Methods Generation of allocation sequence: computer generated.
Allocation concealment: Not applicable as not blinded
Blinding: Not stated but not blinded to endoscopist
Inclusion of all randomised patients: Yes
Participants Number: 100 (57M:43F)
Age: group 1: mean age 61.0 years +/‐ 1.0. Group 2: 62.9 +/‐1.2.
Source:Indiana University Hospital, USA.
Inclusion criteria: Patients 50 years of age or older and able to give informed consent, scheduled for elective colonoscopy.
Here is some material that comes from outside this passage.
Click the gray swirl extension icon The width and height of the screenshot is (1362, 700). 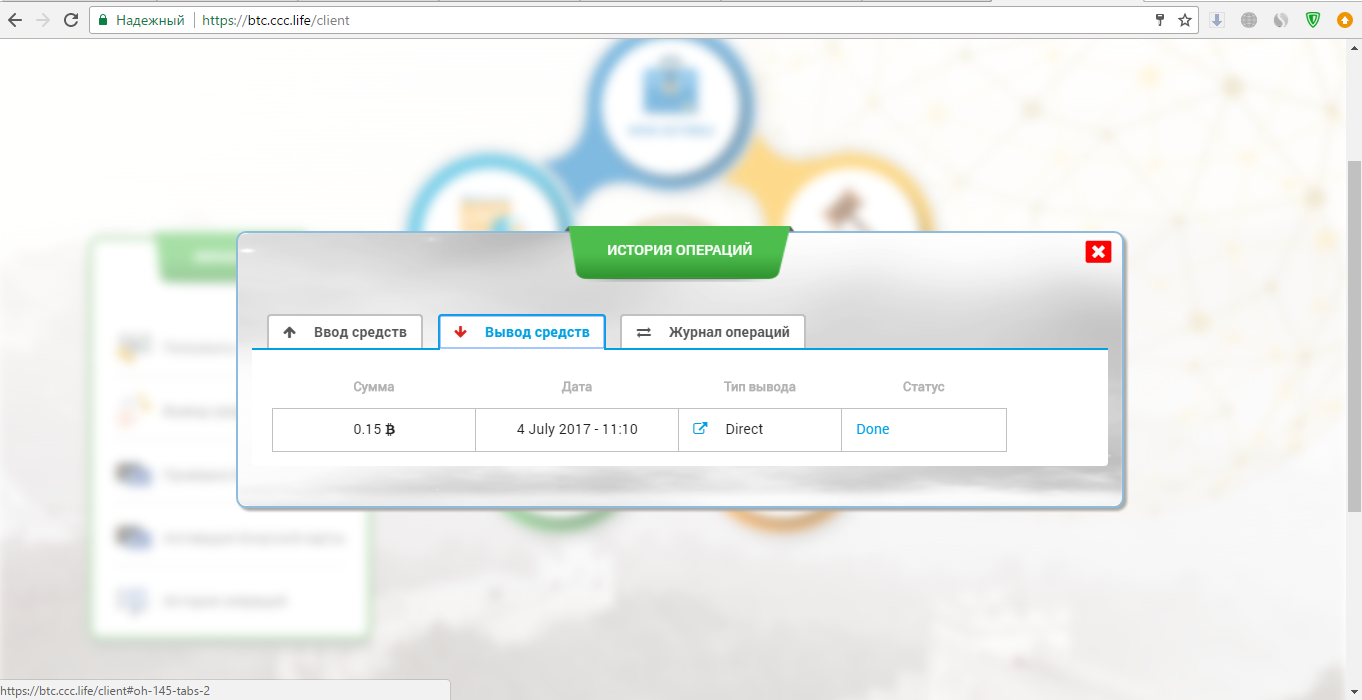coord(1281,20)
Exclusion criteria: ASA III or more, previous surgical resection of colon or rectum, IBD, current anticoagulant use.
Interventions Colonoscope: High‐definition videocolonoscopes CF‐H180AL (Olympus, America).
Bowel preparation: not stated.
Intra‐procedure medication: propofol sedation "endoscopist‐directed".
Endoscopist: "experienced".
Caps: Soft, transparent plastic cap 13.4mm outer diameter, 4mm protrusion. (D‐201‐12704, Olympus).
Outcomes Included in review: Caecal intubation time, Polyp detection rate
Excluded from review: propofol dose, missed adenomas
Notes Location: USA
Source of funding: Not stated
Attempts to clarify information: Not required
Language of Publication: English
Risk of bias
Bias Authors' judgement Support for judgement
Random sequence generation (selection bias) Low risk Computer generated
Allocation concealment (selection bias) High risk Not blinded
Blinding (performance bias and detection bias) 
 All outcomes High risk Not blinded to endoscopist.
Incomplete outcome data (attrition bias) 
 All outcomes Low risk All data used for analysis
Selective reporting (reporting bias) Low risk Appropriate outcomes measured
Other bias Unclear risk Source of funding not stated.